+++ Supplied entries +++

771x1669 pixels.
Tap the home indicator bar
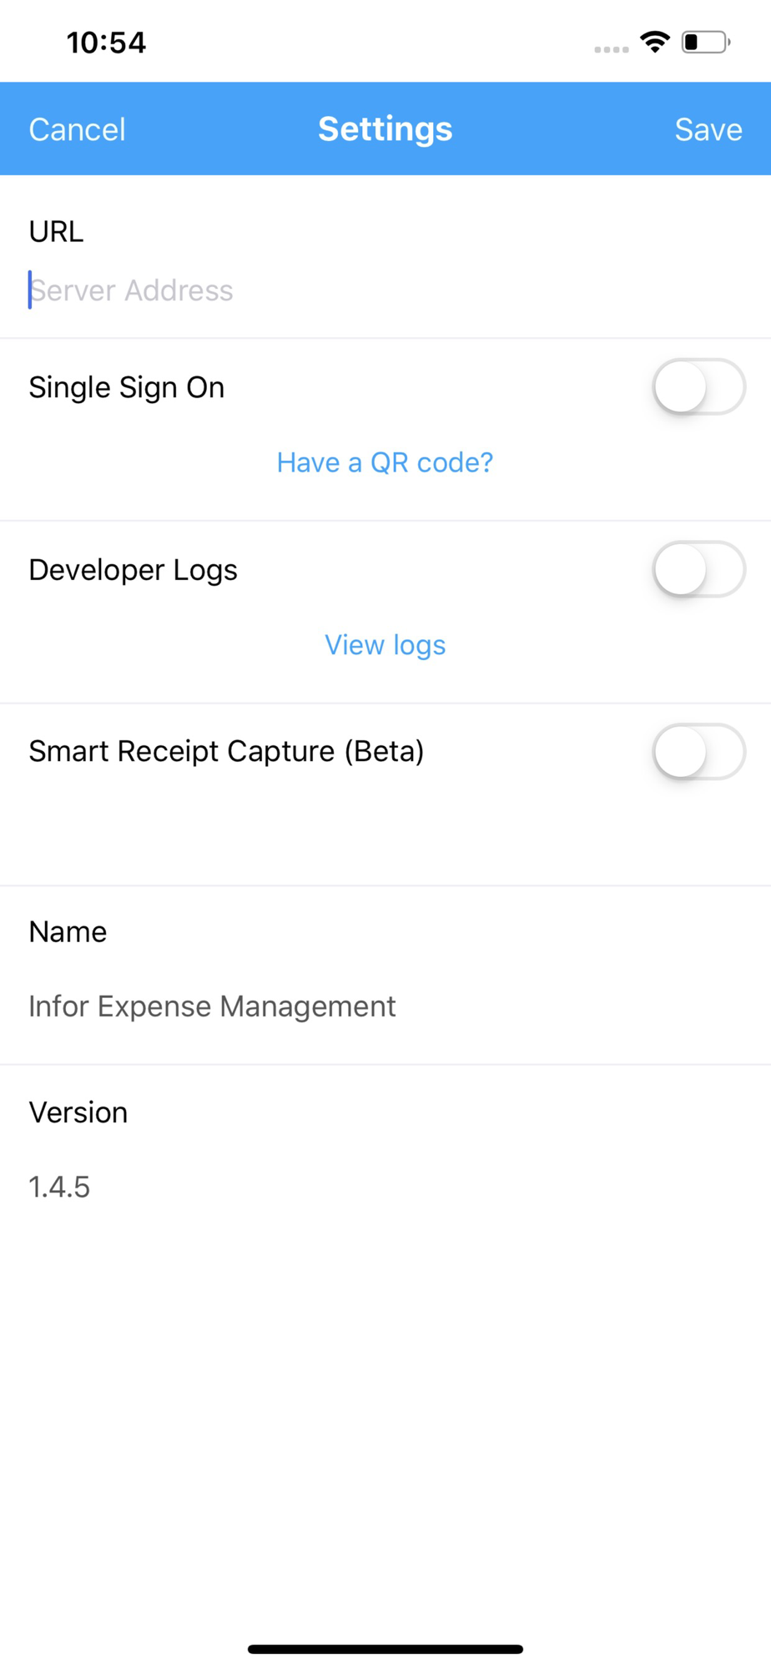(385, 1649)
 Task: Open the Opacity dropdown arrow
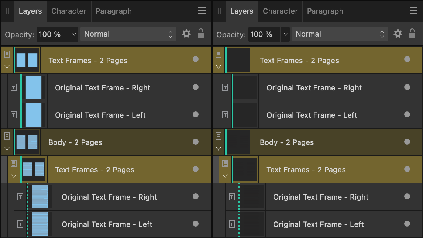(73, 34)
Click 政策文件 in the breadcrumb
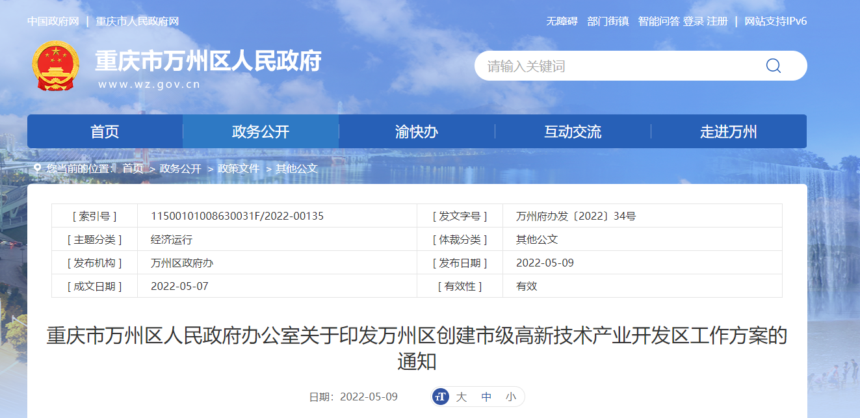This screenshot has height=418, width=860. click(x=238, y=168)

+++
+++ Supplied entries +++

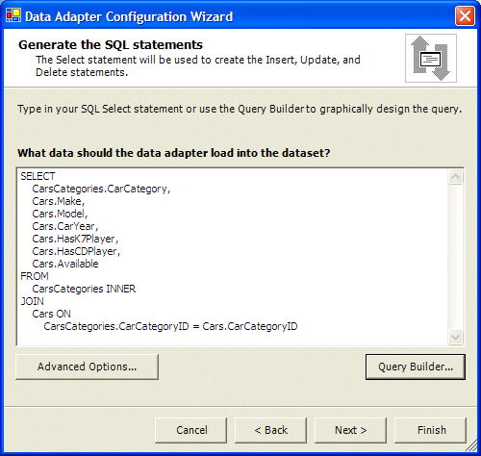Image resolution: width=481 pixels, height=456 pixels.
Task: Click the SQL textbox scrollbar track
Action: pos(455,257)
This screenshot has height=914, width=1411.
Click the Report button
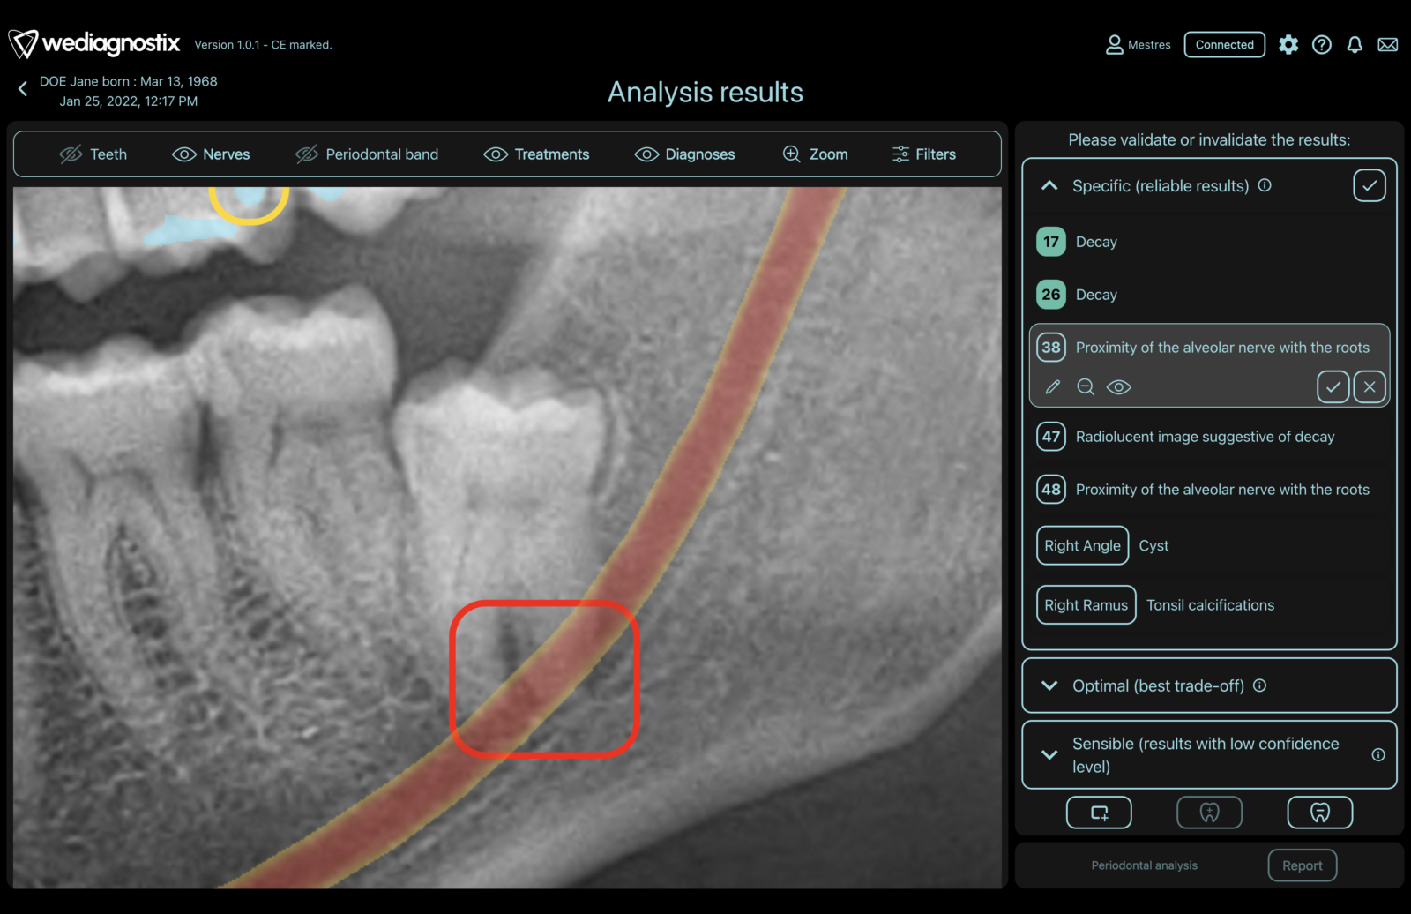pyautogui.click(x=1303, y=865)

+++

*What to produce*
Repeat the data starting at the line that contains "Image resolution: width=481" and ending at the line that contains "pyautogui.click(x=1303, y=865)", including both of those lines, and omit the pictures.

*Reply to the task*
Image resolution: width=481 pixels, height=456 pixels.
Task: Click the SQL textbox scrollbar track
Action: pos(455,257)
This screenshot has height=914, width=1411.
Click the Report button
pyautogui.click(x=1303, y=865)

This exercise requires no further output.